**Goal of the exercise**:
Give back every entry below, unchanged.

§ §

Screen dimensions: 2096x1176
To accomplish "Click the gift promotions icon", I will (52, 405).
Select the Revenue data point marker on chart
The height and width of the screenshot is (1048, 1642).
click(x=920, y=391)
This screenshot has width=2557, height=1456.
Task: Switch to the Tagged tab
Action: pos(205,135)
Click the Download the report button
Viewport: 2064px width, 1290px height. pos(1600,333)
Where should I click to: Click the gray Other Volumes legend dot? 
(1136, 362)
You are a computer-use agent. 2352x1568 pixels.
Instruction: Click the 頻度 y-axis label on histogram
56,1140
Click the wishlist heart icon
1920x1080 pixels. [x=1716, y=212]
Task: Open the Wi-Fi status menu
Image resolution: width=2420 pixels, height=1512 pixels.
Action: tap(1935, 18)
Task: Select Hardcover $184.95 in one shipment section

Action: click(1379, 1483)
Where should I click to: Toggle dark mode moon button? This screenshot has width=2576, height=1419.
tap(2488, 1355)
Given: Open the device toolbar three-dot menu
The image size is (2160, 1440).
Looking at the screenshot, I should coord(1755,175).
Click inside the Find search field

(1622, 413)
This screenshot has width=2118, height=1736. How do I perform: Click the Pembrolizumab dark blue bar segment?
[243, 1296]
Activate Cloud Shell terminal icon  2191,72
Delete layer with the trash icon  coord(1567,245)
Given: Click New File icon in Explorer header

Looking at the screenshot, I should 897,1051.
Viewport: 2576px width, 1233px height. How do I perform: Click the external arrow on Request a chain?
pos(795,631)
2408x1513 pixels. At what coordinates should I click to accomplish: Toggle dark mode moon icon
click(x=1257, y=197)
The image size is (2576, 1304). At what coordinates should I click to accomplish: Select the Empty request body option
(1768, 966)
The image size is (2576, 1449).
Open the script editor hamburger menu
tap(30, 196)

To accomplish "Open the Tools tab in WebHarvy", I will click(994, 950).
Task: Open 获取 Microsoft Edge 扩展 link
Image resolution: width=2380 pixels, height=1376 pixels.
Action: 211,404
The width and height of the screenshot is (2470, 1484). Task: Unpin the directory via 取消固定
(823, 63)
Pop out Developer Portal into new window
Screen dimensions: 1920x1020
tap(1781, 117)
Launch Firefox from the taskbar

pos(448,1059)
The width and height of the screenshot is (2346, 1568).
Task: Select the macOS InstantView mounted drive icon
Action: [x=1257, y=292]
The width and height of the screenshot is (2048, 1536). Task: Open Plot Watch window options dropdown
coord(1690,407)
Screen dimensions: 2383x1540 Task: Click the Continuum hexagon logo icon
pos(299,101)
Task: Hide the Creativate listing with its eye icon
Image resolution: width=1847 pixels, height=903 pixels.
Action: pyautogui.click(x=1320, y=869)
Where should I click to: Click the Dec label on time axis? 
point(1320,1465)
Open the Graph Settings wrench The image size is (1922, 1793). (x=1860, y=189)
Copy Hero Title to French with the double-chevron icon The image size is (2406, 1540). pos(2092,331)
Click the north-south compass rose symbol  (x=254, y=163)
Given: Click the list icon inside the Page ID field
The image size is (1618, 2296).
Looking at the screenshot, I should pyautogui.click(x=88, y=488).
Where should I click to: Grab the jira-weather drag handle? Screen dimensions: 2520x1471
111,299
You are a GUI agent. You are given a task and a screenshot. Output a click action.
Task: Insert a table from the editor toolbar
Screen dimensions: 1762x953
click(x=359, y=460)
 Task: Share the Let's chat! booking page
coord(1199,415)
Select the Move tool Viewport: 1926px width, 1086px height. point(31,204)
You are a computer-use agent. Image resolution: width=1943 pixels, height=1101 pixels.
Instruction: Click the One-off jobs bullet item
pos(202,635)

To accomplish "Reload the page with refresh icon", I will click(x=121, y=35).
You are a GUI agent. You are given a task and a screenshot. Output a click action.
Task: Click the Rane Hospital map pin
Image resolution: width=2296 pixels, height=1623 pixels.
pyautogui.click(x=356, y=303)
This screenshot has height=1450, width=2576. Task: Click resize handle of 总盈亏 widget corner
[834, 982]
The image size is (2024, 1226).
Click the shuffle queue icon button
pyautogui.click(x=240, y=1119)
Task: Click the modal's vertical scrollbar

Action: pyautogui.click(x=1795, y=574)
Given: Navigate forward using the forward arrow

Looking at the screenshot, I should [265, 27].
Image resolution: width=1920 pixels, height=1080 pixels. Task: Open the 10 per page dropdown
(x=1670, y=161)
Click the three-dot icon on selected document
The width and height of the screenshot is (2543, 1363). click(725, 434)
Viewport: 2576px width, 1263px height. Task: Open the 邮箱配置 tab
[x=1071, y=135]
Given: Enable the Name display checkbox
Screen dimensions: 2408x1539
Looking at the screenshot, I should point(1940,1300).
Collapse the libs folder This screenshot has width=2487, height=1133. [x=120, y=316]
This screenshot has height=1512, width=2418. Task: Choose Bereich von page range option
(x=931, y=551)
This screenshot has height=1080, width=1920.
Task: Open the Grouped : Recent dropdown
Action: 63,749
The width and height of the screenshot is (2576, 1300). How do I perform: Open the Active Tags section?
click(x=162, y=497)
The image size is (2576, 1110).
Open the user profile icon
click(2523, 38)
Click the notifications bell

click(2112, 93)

§ §

**Task solution**:
Screen dimensions: 2096x1176
To accomplish "Click the gift promotions icon", I will (52, 405).
Select the Revenue data point marker on chart
The height and width of the screenshot is (1048, 1642).
click(x=920, y=391)
This screenshot has width=2557, height=1456.
Task: Switch to the Tagged tab
Action: pos(205,135)
Click the Download the report button
Viewport: 2064px width, 1290px height. pos(1600,333)
Where should I click to: Click the gray Other Volumes legend dot? 
(1136, 362)
You are a computer-use agent. 2352x1568 pixels.
Instruction: Click the 頻度 y-axis label on histogram
56,1140
Click the wishlist heart icon
1920x1080 pixels. [x=1716, y=212]
Task: Open the Wi-Fi status menu
Image resolution: width=2420 pixels, height=1512 pixels.
Action: tap(1935, 18)
Task: Select Hardcover $184.95 in one shipment section

Action: click(1379, 1483)
Where should I click to: Toggle dark mode moon button? This screenshot has width=2576, height=1419.
tap(2488, 1355)
Given: Open the device toolbar three-dot menu
The image size is (2160, 1440).
Looking at the screenshot, I should coord(1755,175).
Click inside the Find search field

(1622, 413)
This screenshot has width=2118, height=1736. How do I perform: Click the Pembrolizumab dark blue bar segment?
[243, 1296]
Activate Cloud Shell terminal icon  2191,72
Delete layer with the trash icon  coord(1567,245)
Given: Click New File icon in Explorer header

Looking at the screenshot, I should 897,1051.
Viewport: 2576px width, 1233px height. How do I perform: Click the external arrow on Request a chain?
pos(795,631)
2408x1513 pixels. At what coordinates should I click to accomplish: Toggle dark mode moon icon
click(x=1257, y=197)
The image size is (2576, 1304). At what coordinates should I click to accomplish: Select the Empty request body option
(1768, 966)
The image size is (2576, 1449).
Open the script editor hamburger menu
tap(30, 196)

To accomplish "Open the Tools tab in WebHarvy", I will click(994, 950).
Task: Open 获取 Microsoft Edge 扩展 link
Image resolution: width=2380 pixels, height=1376 pixels.
Action: 211,404
The width and height of the screenshot is (2470, 1484). Task: Unpin the directory via 取消固定
(823, 63)
Pop out Developer Portal into new window
Screen dimensions: 1920x1020
tap(1781, 117)
Launch Firefox from the taskbar

pos(448,1059)
The width and height of the screenshot is (2346, 1568).
Task: Select the macOS InstantView mounted drive icon
Action: [x=1257, y=292]
The width and height of the screenshot is (2048, 1536). Task: Open Plot Watch window options dropdown
coord(1690,407)
Screen dimensions: 2383x1540 Task: Click the Continuum hexagon logo icon
pos(299,101)
Task: Hide the Creativate listing with its eye icon
Image resolution: width=1847 pixels, height=903 pixels.
Action: pyautogui.click(x=1320, y=869)
Where should I click to: Click the Dec label on time axis? 
point(1320,1465)
Open the Graph Settings wrench The image size is (1922, 1793). (x=1860, y=189)
Copy Hero Title to French with the double-chevron icon The image size is (2406, 1540). pos(2092,331)
Click the north-south compass rose symbol  (x=254, y=163)
Given: Click the list icon inside the Page ID field
The image size is (1618, 2296).
Looking at the screenshot, I should pyautogui.click(x=88, y=488).
Where should I click to: Grab the jira-weather drag handle? Screen dimensions: 2520x1471
111,299
You are a GUI agent. You are given a task and a screenshot. Output a click action.
Task: Insert a table from the editor toolbar
Screen dimensions: 1762x953
click(x=359, y=460)
 Task: Share the Let's chat! booking page
coord(1199,415)
Select the Move tool Viewport: 1926px width, 1086px height. point(31,204)
You are a computer-use agent. Image resolution: width=1943 pixels, height=1101 pixels.
Instruction: Click the One-off jobs bullet item
pos(202,635)

To accomplish "Reload the page with refresh icon", I will click(x=121, y=35).
You are a GUI agent. You are given a task and a screenshot. Output a click action.
Task: Click the Rane Hospital map pin
Image resolution: width=2296 pixels, height=1623 pixels.
pyautogui.click(x=356, y=303)
This screenshot has height=1450, width=2576. Task: Click resize handle of 总盈亏 widget corner
[834, 982]
The image size is (2024, 1226).
Click the shuffle queue icon button
pyautogui.click(x=240, y=1119)
Task: Click the modal's vertical scrollbar

Action: pyautogui.click(x=1795, y=574)
Given: Navigate forward using the forward arrow

Looking at the screenshot, I should [265, 27].
Image resolution: width=1920 pixels, height=1080 pixels. Task: Open the 10 per page dropdown
(x=1670, y=161)
Click the three-dot icon on selected document
The width and height of the screenshot is (2543, 1363). click(725, 434)
Viewport: 2576px width, 1263px height. Task: Open the 邮箱配置 tab
[x=1071, y=135]
Given: Enable the Name display checkbox
Screen dimensions: 2408x1539
Looking at the screenshot, I should point(1940,1300).
Collapse the libs folder This screenshot has width=2487, height=1133. [x=120, y=316]
This screenshot has height=1512, width=2418. Task: Choose Bereich von page range option
(x=931, y=551)
This screenshot has height=1080, width=1920.
Task: Open the Grouped : Recent dropdown
Action: 63,749
The width and height of the screenshot is (2576, 1300). How do I perform: Open the Active Tags section?
click(x=162, y=497)
The image size is (2576, 1110).
Open the user profile icon
click(2523, 38)
Click the notifications bell

click(2112, 93)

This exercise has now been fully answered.